* WORK INSTRUCTION: Every line of the entries below that carries the string "Select" should be copied.
====================
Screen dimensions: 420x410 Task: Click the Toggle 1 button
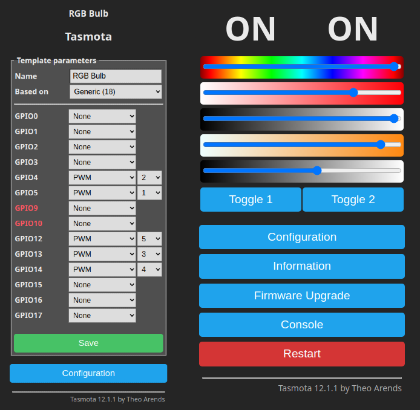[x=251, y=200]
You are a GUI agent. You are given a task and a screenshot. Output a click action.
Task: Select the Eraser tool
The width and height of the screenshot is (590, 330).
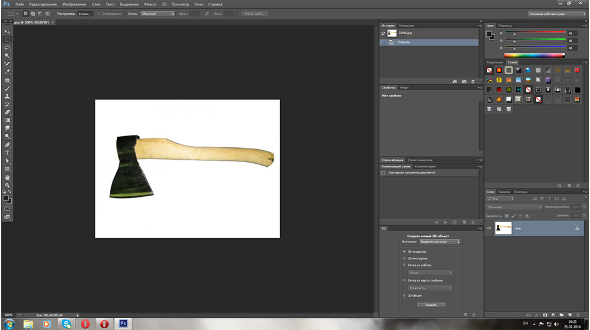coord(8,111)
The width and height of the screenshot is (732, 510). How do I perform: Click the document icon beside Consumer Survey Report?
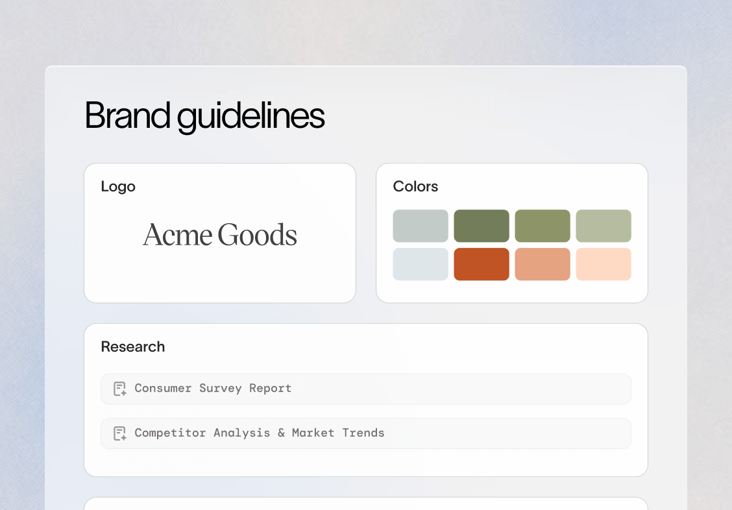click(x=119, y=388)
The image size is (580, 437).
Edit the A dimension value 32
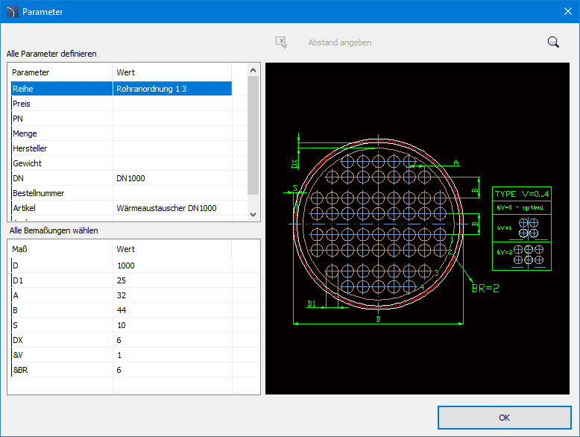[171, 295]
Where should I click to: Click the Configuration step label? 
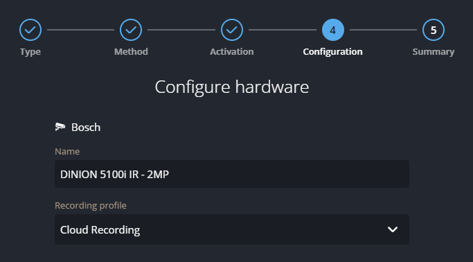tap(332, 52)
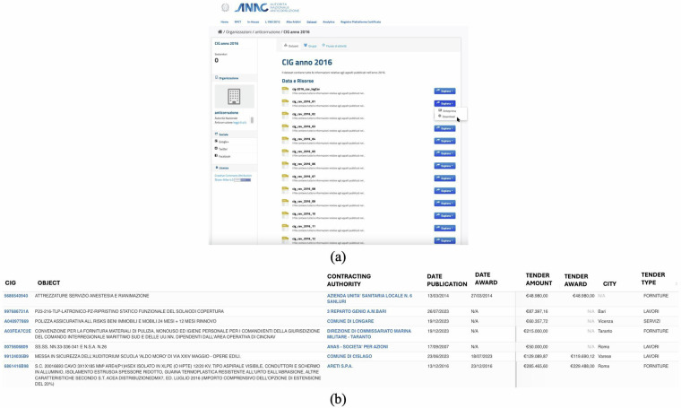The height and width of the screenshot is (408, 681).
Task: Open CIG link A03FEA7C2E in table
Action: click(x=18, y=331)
====================
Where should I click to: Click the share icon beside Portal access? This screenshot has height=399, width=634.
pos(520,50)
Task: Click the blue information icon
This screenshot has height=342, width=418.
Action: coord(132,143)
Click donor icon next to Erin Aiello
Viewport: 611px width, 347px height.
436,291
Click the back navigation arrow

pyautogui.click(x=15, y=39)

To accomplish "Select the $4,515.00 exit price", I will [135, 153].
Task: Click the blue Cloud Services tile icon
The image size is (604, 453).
====================
* RESULT OF THE EXERCISE:
Task: Select the Eraser tool
To accomplish "Select the $4,515.00 exit price", I will [135, 153].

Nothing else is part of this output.